Kadınlar ve lubunyalar bu yalnızlığı daha derin yaşıyor. Çünkü hem ekonomik hem toplumsal baskılar daha yoğun. Küçük şehirlerde “görünürlük” korkusu çok gerçek bir şey. Herkesin birbirini tanıdığı yerlerde lubunya olmak, feminist olmak, özgür olmak kolay değil. Hem dışarıdan gelen bakışlar, hem de içeride biriken kaygılar insanın içini kemiriyor. Güvende hissetmek bile lüks hâline geliyor. Bu yüzden birçok kadın ve lubunya, yalnızlığa ve sessizliğe mahkûm ediliyor.

Ama mesele sadece bireysel değil. Bu yalnızlıkların hepsi aslında sistematik. Bu hale gelmemizin nedeni sadece kişiliklerimiz, seçimlerimiz ya da tesadüfler değil. İşsizlik, yoksulluk, baskılar, cinsiyetçi roller, homofobi, aile içi şiddet, toplumsal dışlanma… Bunların hepsi bu düzenin bize dayattığı şeyler. Ve biz bu düzenin bize yüklediği bu yalnızlığa karşı örgütsüz bırakılıyoruz.

İstanbul’da, Ankara’da bir çağrıya yüzlerce kişi geliyor olabilir. Ama küçük şehirlerde bir çağrı yaptığında gelen üç kişi bile mucize gibi geliyor. Çünkü burada o üç kişinin gelmesi, sadece bir etkinliğe katılmak değil; görünür olmak, cesaret göstermek, bazen ailesine, mahallesine rağmen orada durmak demek. Bu yüzden küçük şehirlerdeki örgütlenme, sadece politik bir pratik değil, aynı zamanda kişisel bir iyileşme, bir varoluş biçimi oluyor.

Örgütlenmek sadece afiş asmak, bildiri dağıtmak değil.
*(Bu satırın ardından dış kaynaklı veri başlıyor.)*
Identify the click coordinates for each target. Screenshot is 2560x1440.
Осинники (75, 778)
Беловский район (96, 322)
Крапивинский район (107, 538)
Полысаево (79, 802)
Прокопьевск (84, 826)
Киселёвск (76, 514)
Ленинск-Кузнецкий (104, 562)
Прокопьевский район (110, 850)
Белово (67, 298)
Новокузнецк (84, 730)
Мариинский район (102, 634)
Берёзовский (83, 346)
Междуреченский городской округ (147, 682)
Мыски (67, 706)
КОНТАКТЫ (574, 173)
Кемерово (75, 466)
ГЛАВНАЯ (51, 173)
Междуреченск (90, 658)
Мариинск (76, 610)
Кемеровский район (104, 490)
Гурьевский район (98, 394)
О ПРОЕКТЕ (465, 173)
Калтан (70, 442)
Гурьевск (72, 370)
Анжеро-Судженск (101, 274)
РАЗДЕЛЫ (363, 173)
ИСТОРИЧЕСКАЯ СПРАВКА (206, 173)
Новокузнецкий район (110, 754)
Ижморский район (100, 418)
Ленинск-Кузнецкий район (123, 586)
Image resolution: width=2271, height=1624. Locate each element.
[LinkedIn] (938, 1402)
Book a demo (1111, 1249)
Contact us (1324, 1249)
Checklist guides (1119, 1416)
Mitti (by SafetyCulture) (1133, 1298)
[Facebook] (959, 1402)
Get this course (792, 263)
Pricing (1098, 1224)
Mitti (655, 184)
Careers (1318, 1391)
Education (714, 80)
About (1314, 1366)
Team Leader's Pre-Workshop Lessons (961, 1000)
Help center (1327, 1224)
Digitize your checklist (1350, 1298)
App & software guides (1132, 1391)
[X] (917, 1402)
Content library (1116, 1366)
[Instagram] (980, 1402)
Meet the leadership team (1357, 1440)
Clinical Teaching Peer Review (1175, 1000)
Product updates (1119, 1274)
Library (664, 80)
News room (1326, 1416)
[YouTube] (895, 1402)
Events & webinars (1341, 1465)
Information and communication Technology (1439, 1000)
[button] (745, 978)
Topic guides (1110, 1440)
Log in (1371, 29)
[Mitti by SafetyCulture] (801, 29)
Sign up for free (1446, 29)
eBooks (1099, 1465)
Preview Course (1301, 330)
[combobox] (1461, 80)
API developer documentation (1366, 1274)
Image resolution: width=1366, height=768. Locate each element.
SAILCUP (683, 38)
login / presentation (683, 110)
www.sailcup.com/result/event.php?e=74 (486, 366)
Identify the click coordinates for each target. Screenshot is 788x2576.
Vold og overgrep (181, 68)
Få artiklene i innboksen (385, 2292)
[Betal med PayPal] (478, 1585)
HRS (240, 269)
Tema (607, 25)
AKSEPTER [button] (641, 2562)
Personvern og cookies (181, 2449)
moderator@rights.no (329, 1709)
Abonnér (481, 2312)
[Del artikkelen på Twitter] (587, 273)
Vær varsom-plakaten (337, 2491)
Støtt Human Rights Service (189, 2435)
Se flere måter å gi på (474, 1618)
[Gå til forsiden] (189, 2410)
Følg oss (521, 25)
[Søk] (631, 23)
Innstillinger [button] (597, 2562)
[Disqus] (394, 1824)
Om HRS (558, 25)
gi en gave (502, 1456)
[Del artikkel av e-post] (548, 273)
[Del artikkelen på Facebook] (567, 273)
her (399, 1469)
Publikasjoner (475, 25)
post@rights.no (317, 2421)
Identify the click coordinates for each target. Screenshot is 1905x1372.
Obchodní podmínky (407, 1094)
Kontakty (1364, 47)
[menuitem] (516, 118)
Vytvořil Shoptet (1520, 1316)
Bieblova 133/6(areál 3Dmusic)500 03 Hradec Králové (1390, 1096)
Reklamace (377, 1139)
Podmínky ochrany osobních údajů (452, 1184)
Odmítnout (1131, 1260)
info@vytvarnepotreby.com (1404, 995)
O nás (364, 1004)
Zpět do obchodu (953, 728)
Bir arkadaş kazanmak, biriyle çay içmek, bir konuda dertleşmek, birlikte film izlemek, omuz omuza yürümek… Bunların hepsi bu yalnızlığa karşı bir direniş biçimi. Bu yüzden örgütlenmek, sadece sistemi değiştirmek için değil, kendimizi yeniden kurmak için de şart. Depresyona, umutsuzluğa, çaresizliğe karşı bir panzehir gibi.

Belki her şey bir anda değişmeyecek. Belki bu yazıyı okuyan sadece beş kişi olacak. Ama o beş kişi bir araya gelip bir şeyler yapmaya başladığında, yalnızlık yerini dayanışmaya bırakır. İşte o zaman bu şehir başka bir yer olur. Daha dayanılır, daha yaşanır bir yere dönüşür.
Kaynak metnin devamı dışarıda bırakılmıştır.